Student’s T Distribution in R

The t-distribution, usually known as the student’s t-distribution, has multiple functions to perform different operations of t-distribution, for example, dt, pt, and qt.

Where dt() is used to find the probability density function of the PDF of the t-distribution with the given random variable, it takes two parameters, one quantile vector and the other is degrees of freedom. The syntax is dt(x, df).

The pt() function gets the cumulative distribution function of the CDF of the t-distribution.

It takes three parameters, the first is the quantile vector, the second is the degrees of freedom, and the third is the lower.trail, which can be true or false. The syntax is pt(q, df, lower.tail = TRUE).
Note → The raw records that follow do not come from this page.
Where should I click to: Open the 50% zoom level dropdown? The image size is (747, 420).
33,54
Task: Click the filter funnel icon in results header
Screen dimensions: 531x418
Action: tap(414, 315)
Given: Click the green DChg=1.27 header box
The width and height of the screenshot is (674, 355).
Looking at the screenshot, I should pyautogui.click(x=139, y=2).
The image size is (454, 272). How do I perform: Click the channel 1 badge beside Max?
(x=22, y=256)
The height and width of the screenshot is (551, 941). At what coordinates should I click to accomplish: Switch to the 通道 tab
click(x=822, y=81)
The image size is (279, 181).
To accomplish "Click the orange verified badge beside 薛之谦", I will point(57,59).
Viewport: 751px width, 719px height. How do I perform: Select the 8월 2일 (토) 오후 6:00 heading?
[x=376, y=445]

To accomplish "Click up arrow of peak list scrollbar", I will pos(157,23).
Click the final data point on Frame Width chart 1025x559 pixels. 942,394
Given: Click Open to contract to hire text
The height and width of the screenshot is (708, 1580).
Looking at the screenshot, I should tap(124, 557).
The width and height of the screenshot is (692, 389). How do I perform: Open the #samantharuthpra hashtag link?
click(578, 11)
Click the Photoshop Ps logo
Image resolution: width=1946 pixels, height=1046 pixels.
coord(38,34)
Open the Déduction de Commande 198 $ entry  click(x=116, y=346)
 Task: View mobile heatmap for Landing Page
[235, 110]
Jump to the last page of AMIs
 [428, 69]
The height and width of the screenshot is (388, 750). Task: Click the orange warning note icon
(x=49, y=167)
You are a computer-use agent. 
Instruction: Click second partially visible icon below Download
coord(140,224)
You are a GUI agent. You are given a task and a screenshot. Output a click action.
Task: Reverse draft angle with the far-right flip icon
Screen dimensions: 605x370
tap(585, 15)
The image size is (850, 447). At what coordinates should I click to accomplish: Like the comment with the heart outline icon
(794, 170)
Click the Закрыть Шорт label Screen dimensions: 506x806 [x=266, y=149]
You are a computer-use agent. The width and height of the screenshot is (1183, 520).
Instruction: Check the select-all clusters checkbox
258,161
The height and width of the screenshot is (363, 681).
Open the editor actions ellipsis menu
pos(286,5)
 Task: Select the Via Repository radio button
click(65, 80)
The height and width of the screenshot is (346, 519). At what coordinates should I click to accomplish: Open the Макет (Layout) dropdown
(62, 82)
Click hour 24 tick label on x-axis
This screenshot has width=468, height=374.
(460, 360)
The qt() function gets the inverse cumulative density function of the t-distribution.

It takes three parameters; the first is the vector of probabilities, the second is the degrees of freedom, and the third is the lower.trail. The syntax is qt(p, df, lower.tail = TRUE).

Here is the step-by-step process to perform student t-distribution in R.

  • First of all, set the degrees of freedom.
  • Next is to plot the density function for student t-distribution.
  • To plot the density function, first, create a vector quantile, then use the dt() method to find values of t-distribution, and finally, using the values, plot the density function for student t-distribution.
  • Now, use the pt() method to get the cumulative distribution function of the t-distribution and use the qt() function to get the inverse cumulative density function of the t-distribution.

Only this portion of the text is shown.